## What to work on
What you return should be the lines from the first line of the records below through the line holding "Viewport: 1033px width, 550px height.", unchanged.

*** Opening Recorded data ***

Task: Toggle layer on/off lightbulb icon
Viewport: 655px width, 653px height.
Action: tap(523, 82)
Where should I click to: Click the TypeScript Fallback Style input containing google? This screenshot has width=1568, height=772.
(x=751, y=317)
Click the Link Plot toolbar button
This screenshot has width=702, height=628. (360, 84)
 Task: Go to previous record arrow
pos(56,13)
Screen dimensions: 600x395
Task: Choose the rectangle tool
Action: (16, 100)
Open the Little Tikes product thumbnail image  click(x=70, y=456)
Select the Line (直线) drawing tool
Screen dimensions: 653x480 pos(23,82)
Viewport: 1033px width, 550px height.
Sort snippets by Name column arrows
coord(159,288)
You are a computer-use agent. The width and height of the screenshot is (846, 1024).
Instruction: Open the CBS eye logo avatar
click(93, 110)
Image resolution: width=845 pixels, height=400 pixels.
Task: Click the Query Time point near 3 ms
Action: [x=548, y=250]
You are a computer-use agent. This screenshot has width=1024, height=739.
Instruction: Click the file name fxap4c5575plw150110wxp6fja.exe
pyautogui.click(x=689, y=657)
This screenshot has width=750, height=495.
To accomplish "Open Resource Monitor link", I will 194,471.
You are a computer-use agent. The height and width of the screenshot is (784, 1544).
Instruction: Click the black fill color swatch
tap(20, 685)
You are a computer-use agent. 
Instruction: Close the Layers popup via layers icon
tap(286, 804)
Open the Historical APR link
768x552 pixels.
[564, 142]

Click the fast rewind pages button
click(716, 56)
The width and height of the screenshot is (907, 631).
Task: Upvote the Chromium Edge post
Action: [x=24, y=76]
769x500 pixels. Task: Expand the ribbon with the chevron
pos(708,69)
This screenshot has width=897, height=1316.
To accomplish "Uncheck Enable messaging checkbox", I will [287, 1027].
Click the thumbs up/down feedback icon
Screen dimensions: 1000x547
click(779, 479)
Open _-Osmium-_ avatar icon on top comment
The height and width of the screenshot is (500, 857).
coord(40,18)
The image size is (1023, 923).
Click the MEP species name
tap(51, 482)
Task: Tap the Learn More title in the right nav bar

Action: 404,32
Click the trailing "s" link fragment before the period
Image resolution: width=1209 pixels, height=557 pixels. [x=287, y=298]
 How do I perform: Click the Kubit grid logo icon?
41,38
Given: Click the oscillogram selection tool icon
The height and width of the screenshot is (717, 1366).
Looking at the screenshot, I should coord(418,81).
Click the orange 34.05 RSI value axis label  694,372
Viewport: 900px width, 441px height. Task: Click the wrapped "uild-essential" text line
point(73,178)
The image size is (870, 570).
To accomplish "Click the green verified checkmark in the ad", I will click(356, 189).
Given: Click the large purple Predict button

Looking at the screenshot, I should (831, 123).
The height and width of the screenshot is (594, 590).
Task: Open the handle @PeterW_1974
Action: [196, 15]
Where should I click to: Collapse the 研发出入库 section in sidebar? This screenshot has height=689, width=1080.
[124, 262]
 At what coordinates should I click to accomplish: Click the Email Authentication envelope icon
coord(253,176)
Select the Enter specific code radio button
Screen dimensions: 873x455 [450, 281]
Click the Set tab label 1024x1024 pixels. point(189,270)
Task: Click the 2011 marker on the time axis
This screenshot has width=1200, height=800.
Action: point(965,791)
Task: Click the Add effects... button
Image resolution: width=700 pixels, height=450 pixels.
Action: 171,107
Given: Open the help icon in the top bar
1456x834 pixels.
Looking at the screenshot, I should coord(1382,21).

*** Closing Recorded data ***

## Expected output
Task: Toggle layer on/off lightbulb icon
Viewport: 655px width, 653px height.
Action: tap(523, 82)
Where should I click to: Click the TypeScript Fallback Style input containing google? This screenshot has width=1568, height=772.
(x=751, y=317)
Click the Link Plot toolbar button
This screenshot has width=702, height=628. (360, 84)
 Task: Go to previous record arrow
pos(56,13)
Screen dimensions: 600x395
Task: Choose the rectangle tool
Action: (16, 100)
Open the Little Tikes product thumbnail image  click(x=70, y=456)
Select the Line (直线) drawing tool
Screen dimensions: 653x480 pos(23,82)
Viewport: 1033px width, 550px height.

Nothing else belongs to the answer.